> _Text section_
_ _ _ _
Materials and Methods

Ethics Statement

Animal experiments were conducted in accordance with the regulations of the Guide for Care and Use of Laboratory Animals and were approved by the Committee of Laboratory Animal Experimentation at Southwest University.

Sample Collection and Sequencing

To generate a chromosome-level assembly of O. mossambicus, a whole XX female fish was sourced from Pearl River Fishery Research Institute in 2019. Phenotypic sex was determined based on histological observation of gonad tissue as described (Tao et al., 2018). Skeletal muscle was flash frozen in liquid nitrogen and the DNA was extracted using a Blood and Cell Culture DNA Midi Kit (Q13343, Qiagen) to construct Illumina and Nanopore library. To identify a full range of transcripts, gill, brain, heart, kidney, head kidney, muscle and testis were collected and stored in RNAlater. An improved Hi-C procedure (Rao et al., 2014) was adapted for Hi-C library construction. Briefly, the blood sample was treated with 1% formaldehyde for 10 min at room temperature and the reaction was quenched by adding glycine. Nuclei were digested with 100 units of DpnII, labeled with biotin-14- dCTP (Invitrogen), and ligated using T4 DNA ligase. Subsequently, the ligated DNA was sheared into fragments of 300–600 bp. These Hi-C libraries were sequenced on the Illumina HiSeq X Ten platform. Seven RNA samples were extracted from gill, brain, heart, kidney, head kidney, muscle and testis using Trizol (Invitrogen) according to the manufacturer’s instructions. The RNA was treated with DNaseI (RNase-free, 5 U μl-1) to remove DNA contamination. Poly-T Oligonucleotides attached to magnetic beads were used to isolate poly(A) mRNA from total RNA according to the Illumina sample preparation guide. Paired-end cDNA libraries of different tissues were constructed using the RNASeq NGS library preparation kit (Gnomegen) and sequenced on the Illumina HiSeq 2500 system with a read length of 150 bp.
_ _ _ _
> _What this task involves_
Resume the Materials and Methods text on sequencing O. mossambicus, picking up right after its last sentence. The records that come next aren't needed for anything here.
_ _ _ _
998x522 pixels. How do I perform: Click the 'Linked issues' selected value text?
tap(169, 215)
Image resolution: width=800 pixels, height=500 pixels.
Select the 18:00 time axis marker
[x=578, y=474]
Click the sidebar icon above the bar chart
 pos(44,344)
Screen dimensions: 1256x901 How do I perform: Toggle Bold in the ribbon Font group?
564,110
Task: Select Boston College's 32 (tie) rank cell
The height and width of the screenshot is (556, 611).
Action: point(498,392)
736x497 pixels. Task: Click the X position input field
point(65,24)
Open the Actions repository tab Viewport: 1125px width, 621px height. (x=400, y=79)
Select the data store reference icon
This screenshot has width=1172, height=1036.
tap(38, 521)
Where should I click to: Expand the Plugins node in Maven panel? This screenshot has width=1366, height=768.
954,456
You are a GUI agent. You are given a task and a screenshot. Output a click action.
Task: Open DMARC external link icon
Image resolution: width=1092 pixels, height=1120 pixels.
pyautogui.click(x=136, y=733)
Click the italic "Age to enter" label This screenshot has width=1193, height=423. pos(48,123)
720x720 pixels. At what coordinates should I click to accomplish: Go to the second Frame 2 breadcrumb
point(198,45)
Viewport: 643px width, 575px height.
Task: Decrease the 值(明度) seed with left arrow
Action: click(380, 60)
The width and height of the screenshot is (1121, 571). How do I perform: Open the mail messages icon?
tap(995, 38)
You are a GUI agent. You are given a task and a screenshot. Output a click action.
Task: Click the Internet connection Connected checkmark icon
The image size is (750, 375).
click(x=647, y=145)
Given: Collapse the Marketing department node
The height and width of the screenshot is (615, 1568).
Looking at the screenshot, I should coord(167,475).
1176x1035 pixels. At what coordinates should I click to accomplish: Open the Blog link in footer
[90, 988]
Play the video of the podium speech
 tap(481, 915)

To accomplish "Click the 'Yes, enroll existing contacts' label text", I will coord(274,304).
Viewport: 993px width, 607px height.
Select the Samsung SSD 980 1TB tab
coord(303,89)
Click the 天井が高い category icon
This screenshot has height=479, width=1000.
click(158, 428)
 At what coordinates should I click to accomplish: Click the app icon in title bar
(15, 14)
_ _ _ _
> _Reply to the task_
Genome Assembly and Synteny Analyses

To generate a high-quality genome assembly, we generated Nanopore long reads (110.57 Gb), 10x Genomics Illumina reads (30.42 Gb), and Hi-C Illumina read pairs (104.66 Gb). Oxford Nanopore basecalling was performed using Guppy V3.2.2 (Wick et al., 2019). A performance-oriented assembler NextDenovo V2.0-beta.1 (https://github.com/Nextomics/NextDenovo) with default parameters was used for genome assembly, including sequencing error correction, preliminary assembly, and genome polishing (Supplementary Figure S1). The NextCorrect module was used to correct sequencing errors and extract consensus sequence. These qualified long reads were assembled to obtain the preliminary assembly by NextGraph. Genome polishing to fix base errors was performed using NextPolish. Subsequently, the Hi-C data was processed to assemble the chromosomal-level genome. For the Illumina reads of HiC sequencing, fastp (Chen et al., 2018) was used to remove low quality reads, trim adapters and polyG tails. The clean Hi-C reads were aligned to the assembled scaffolds using bowtie2 V2.3.2 (Langmead and Salzberg, 2012) with the end-to-end model (-very- sensitive -L 30). The contact read count among each scaffold was calculated and normalized by standardizing the digestion sites of DpnII on the genome sketch. Then LACHESIS (Burton et al., 2013) was used to order and orientate the scaffolds. Finally, Juicebox (Durand et al., 2016) was used to visualize and manually adjust the candidate assembly until the overall Hi-C interaction heatmap conformed to the overall features of chromosome. Synteny analyses among O. mossambicus, O. niloticus and Archocentrus centrarchus were carried out using MUMmer (Delcher et al., 2003) and MCScanX (Wang et al., 2012).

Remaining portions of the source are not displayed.